▶ [Your task]
In the data below, begin at the line with "Click the 0.23% current position value" and stop after the line with "Pan the map"; output those lines exactly and no pictures.

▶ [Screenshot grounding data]
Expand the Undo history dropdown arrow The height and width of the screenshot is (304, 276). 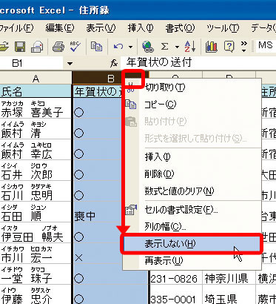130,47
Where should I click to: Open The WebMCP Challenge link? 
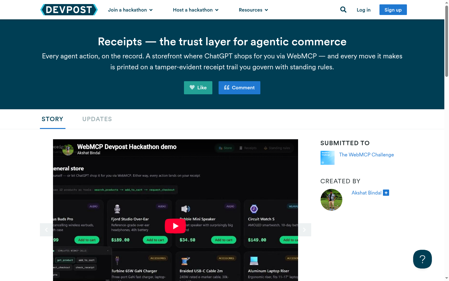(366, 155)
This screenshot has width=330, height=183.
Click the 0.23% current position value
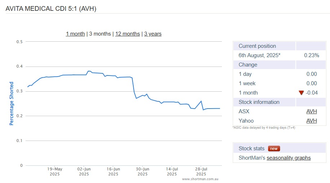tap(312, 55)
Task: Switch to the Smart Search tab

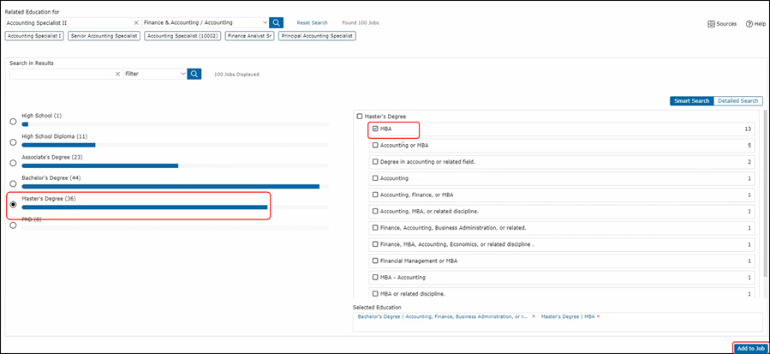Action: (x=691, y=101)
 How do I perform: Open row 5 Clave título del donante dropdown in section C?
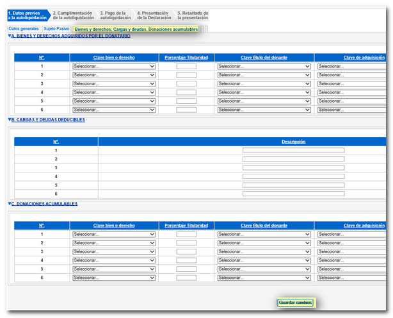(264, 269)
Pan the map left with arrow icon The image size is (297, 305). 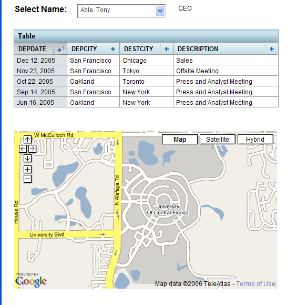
* * *
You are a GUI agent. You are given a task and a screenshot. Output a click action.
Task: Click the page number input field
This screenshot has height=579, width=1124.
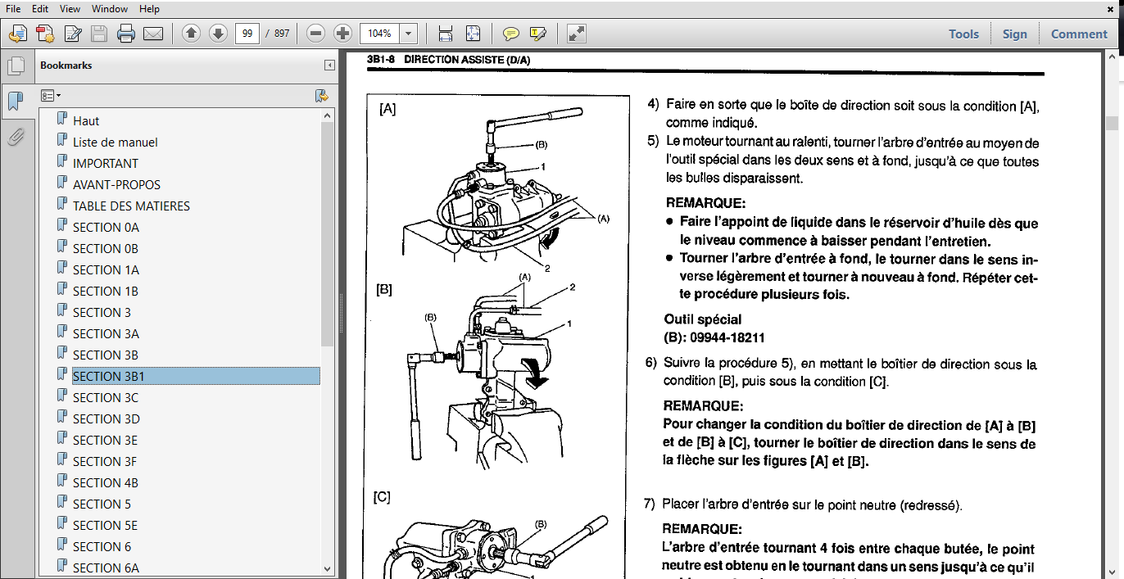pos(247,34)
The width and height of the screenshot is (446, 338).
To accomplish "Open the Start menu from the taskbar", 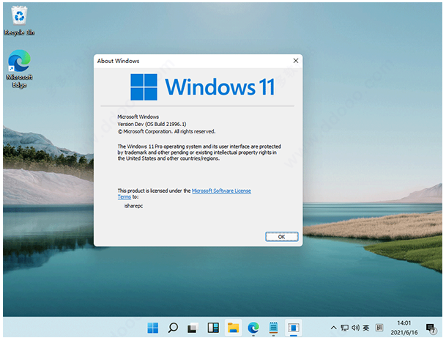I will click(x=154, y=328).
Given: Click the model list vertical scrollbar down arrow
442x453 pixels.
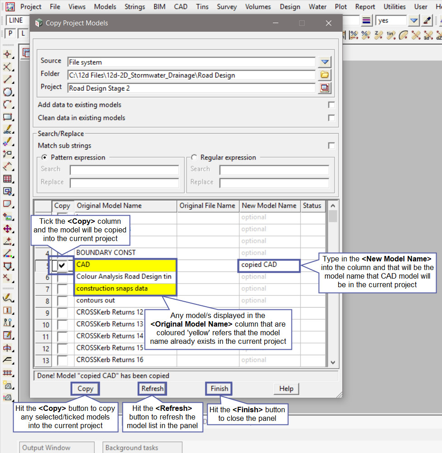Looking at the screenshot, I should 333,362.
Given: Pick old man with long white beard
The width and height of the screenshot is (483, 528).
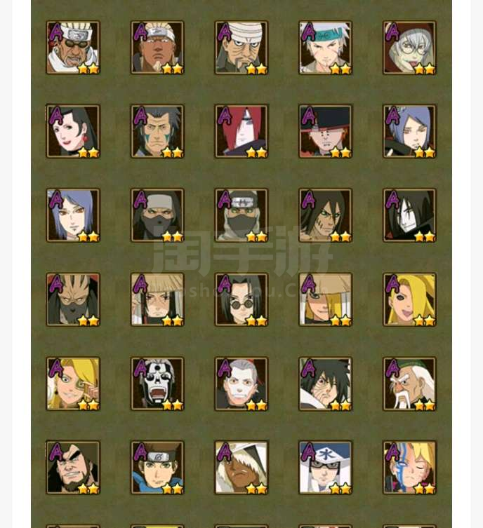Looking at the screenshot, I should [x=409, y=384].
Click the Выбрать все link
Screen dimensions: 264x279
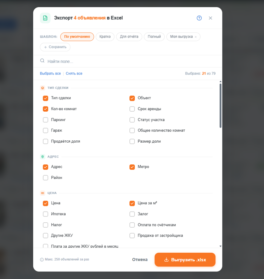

▶ [Written answer]
Click the 0.23% current position value
tap(312, 55)
Task: Switch to the Smart Search tab

Action: (x=691, y=101)
 How do I perform: Open row 5 Clave título del donante dropdown in section C?
(264, 269)
Pan the map left with arrow icon The image size is (297, 305). 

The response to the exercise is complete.